It's more about falling backwards off a wave and having the rudder break free from its restraints and going hard over while falling backwards. No way running puts more strain than that.


----------



## hnash53 (Aug 18, 2017)

The 1961 Cal 20 "Black Feathers" did the TransPac race from San Francisco to Hawaii in 2008... with no engine use.


----------



## capta (Jun 27, 2011)

hnash53 said:


> The 1961 Cal 20 "Black Feathers" did the TransPac race from San Francisco to Hawaii in 2008... with no engine use.


There is a saying that an old lady in a bathtub can make the run from the west coast to Hawaii without any navigation gear at all. At least they could before c-19.


----------



## Lazerbrains (Oct 25, 2015)

capta said:


> There is a saying that an old lady in a bathtub can make the run from the west coast to Hawaii without any navigation gear at all.
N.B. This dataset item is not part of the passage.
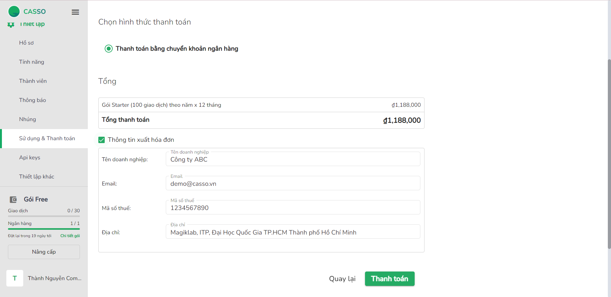This screenshot has width=611, height=297.
Task: Uncheck Thông tin xuất hóa đơn checkbox
Action: [x=102, y=140]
At least they could before c-19.


Coming back from Hawaii is the hard part.


----------



## Lazerbrains (Oct 25, 2015)

capta said:


> It's more about falling backwards off a wave and having the rudder break free from its restraints and going hard over while falling backwards. No way running puts more strain than that.
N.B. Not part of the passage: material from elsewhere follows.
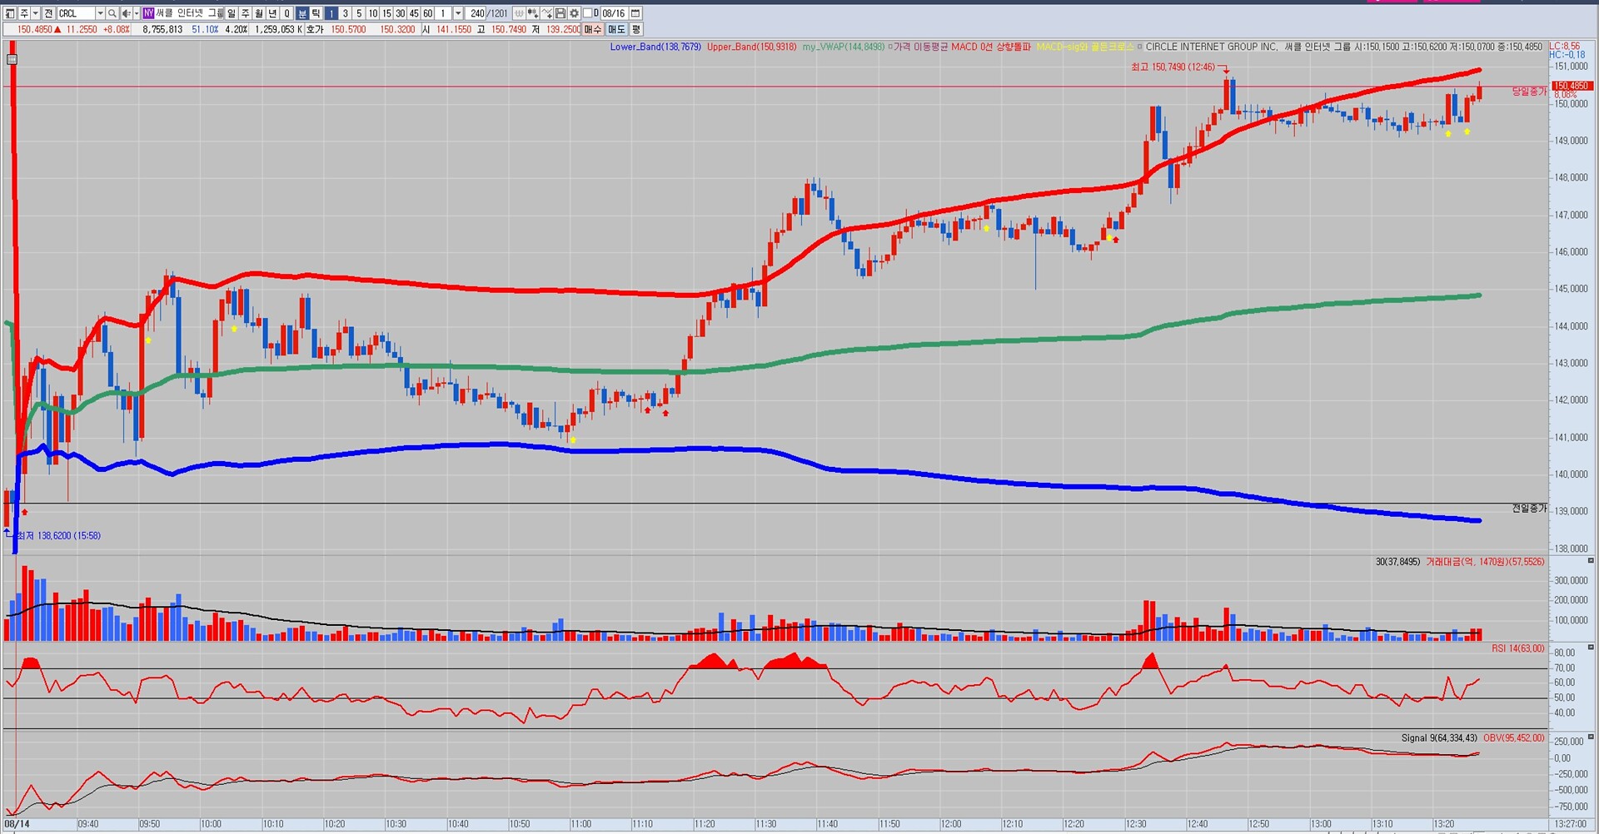This screenshot has height=834, width=1599.
Task: Toggle the 틱 (tick) chart mode
Action: pos(316,13)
That makes sense, thanks for the explaination.


----------



## outbound (Dec 3, 2012)

The above analysis is consistent with my thinking.
hove to -risk of being overwhelmed. Multiple reports of this occurring.
hove to with sea anchor to maintain appropriate angle to wave train as per Lin & Larry- risk unchanged and perhaps increased if sea anchor fails or is too effective bringing bow into wave train.
running under bare poles - risk of broaching increased, risk of rudder damage, need for expert helmsman, risk of broach with helmsman error or exhaustion.
running with drogues- helm lashed amidships, no human input required, risk of drogue failure, risk of pooping with down flooding. However all risks can be mitigated to great degree. Have my opinion about which are effective drogues but believe even hanging any rope (spare running gear, dock lines anything) works to some degree. If on a CD25 would put knots in every rope aboard. Strongest ones closest to the boat at both ends make a loop. Tie a weight of some sort in the middle. Make a loop secured at each stern cleat and over she goes. So for that boat order would be
reef
hove to (she does do that well)
once over 30-35 sustained drogues and lashed helm and everything down.
most boats are short handed. All of us get tired. So when thinking about this want a technique you can execute then requires no further input. Want to do it, then button up and go below. Think all this “I have a full keel boat and can hove to so I’m a bwb“ is utter nonsense. In actuality centerboarders with jsds seem to do the best. The OP post or variations has occurred on this site in the past. Being a “traditional” design doesn’t make you more seaworthy. Some traditional designs are excellent sea boats as are some boats at today’s cutting edge. The particular one under consideration isn’t one imho. the cd is a good coastal cruiser and better made then many of that era but that’s it.


----------



## capta (Jun 27, 2011)

outbound said:


> The above analysis is consistent with my thinking.
> hove to -risk of being overwhelmed. Multiple reports of this occurring.
> hove to with sea anchor to maintain appropriate angle to wave train as per Lin & Larry- risk unchanged and perhaps increased if sea anchor fails or is too effective bringing bow into wave train.
> running under bare poles - risk of broaching increased, risk of rudder damage, need for expert helmsman, risk of broach with helmsman error or exhaustion.
> ...


I sailed through (under bare poles) the storm that Alan Colas disappeared in and 12 other people I know of died. I was forced to steer for 22 hours straight.
The tactic that worked best for me was surfing the breaking waves (40+ feet) like a surfboard, then turning my stern to the white water and letting it go by me. When in the white water the boat had very little buoyancy, but much of the bare rig was below the wave top aft, so forward way was minimal
Then she would rise to the next wave and I'd put the helm over and off we'd go, surfing once again.
Fortunately, I had a few hours to develop this before sunset, and managed to make it through the night, but the noise and motion of the boat was really terrifying in the dark. We never did broach and I never left the helm, my crew bringing food and coffee to me now and then and there were no bathroom breaks.
I doubt I could do it at this age (maybe, who knows, until your life is on the line?) but in my early 30s I was in pretty good shape.
I had been in other storms and used several different types of drogues, but found they limited the boat's ability to get out from under the breaking waves and have even had some thrown into the rig by the wind, so by the time I hit this storm I didn't even have one onboard. I have never set a sea anchor and never would. I have hove-to or laid ahull, but never in more than 70 knots and usually just for a short nap.


----------



## Lazerbrains (Oct 25, 2015)

I had a similar situation last year, not quite 40 footers, but they were up to my spreaders, steep and in quick succession. I ended up managing the same technique e as you, Capta. Can also relate to the bathroom breaks - I had to pee on the cockpit sole while helming. Was helming for 12 hours - not something I want to get into again any time soon.


----------